Ian Davis, managing director of management consultants McKinsey & Company believes a strong, productive public sector is “fundamental to the strength of any society.” He also believes a public-sector crisis may be looming on the horizon.

The best way to “help stave off a public-sector crisis...is to continue to facilitate private-sector growth through an increasingly open economy.” At the same time, it is imperative that public-sector productivity be improved. Productivity isn’t just “savings.” Instead, “productivity simultaneously improves performance while decreasing costs.” In governments, the productivity imperative is “to deliver better results—both in terms of quality and quantity.”

There’s increasing pressure on governments (and government agencies) “to do more things and to do things better.” At the same time, “citizens want better services, more choice, more convenience, and improved customer service.”

Davis advocates that governments (and government agencies) adopt approaches that have helped increase productivity in the private sector--”better transparency, improved performance management, better alignment of incentives, stronger accountability, better incorporation of technology and, crucially, better attraction, deployment and development of talent.”

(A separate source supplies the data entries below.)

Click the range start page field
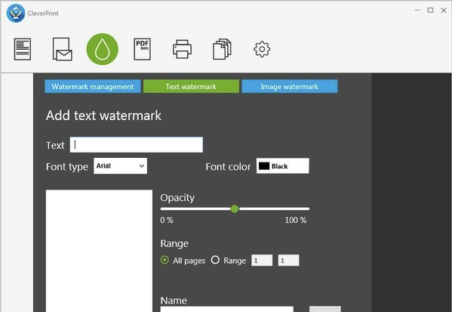Screen dimensions: 452x312 (262, 261)
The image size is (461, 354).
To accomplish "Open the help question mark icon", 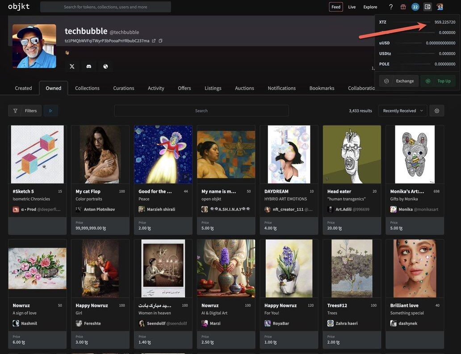I will coord(391,7).
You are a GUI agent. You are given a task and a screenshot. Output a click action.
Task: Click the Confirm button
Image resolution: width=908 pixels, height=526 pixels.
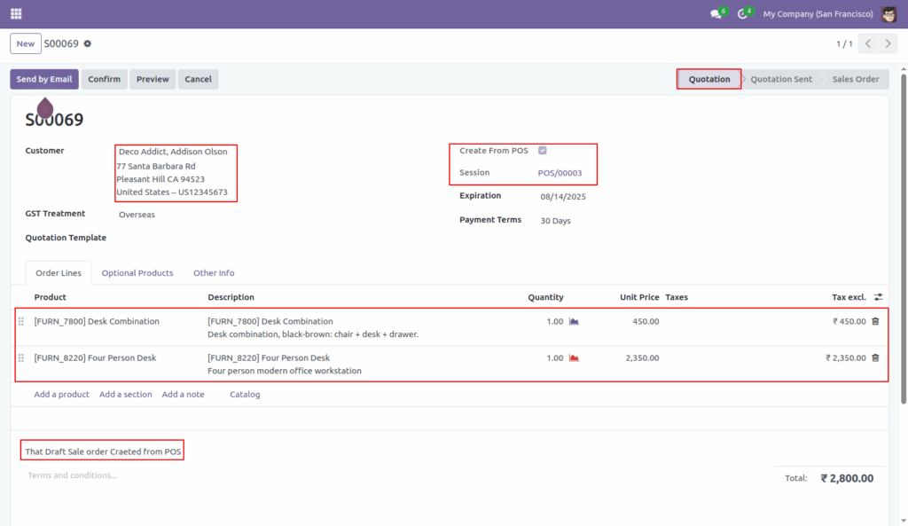104,79
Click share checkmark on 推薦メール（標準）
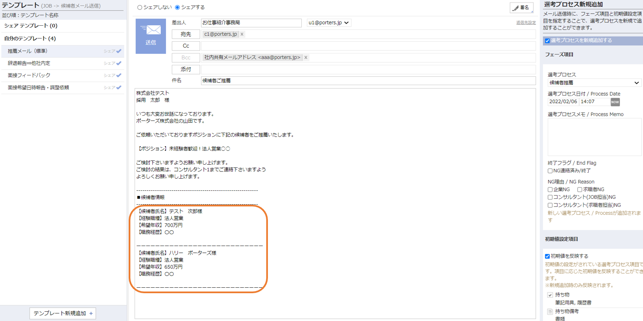The image size is (643, 321). (119, 51)
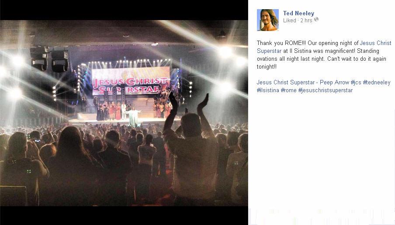
Task: Click the performer in white on stage
Action: click(133, 117)
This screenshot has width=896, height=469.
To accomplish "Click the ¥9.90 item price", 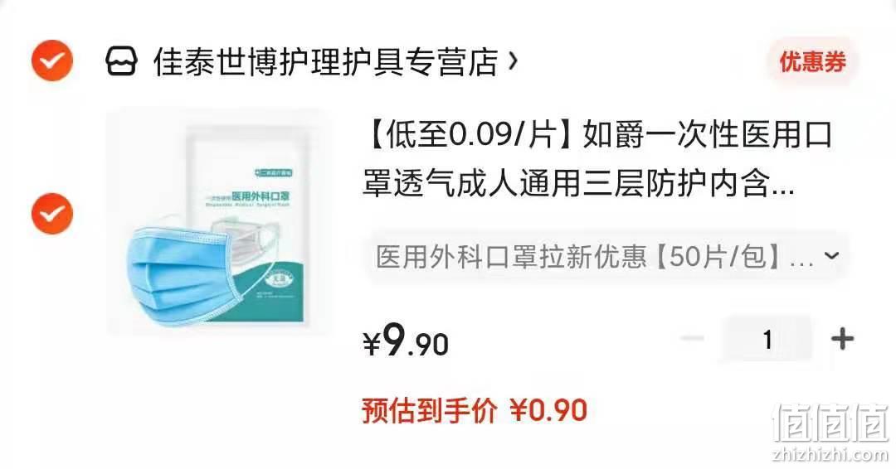I will (x=406, y=341).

Innovations, such as private-public partnerships, will also be crucial. And governments (and government agencies) will need to experiment with totally new approaches as well.

The four reasons usually given as “barriers to improving public-sector productivity [are] either no longer relevant or not as hard to overcome as first thought”:

  1. It’s too hard to measure productivity.
  2. Lack of market forces and competition.
  3. Resistance to productivity.
  4. Politics blocks reform.

Mr. Davis concludes that a “broad range of stakeholders” will be needed to meet the coming public-sector crisis. Government can’t solve its challenges alone, and the attitude that it can needs to change, as does the “belief that private-sector institutions--be they businesses, nonprofits or simply citizens--can maintain a distant and often adversarial relationship to government... All of these stakeholders will have to take a role in helping craft a solution for the challenges the public sector faces.”

(Ian Davis, “Government as a business,” The McKinsey Quarterly, October 2007.)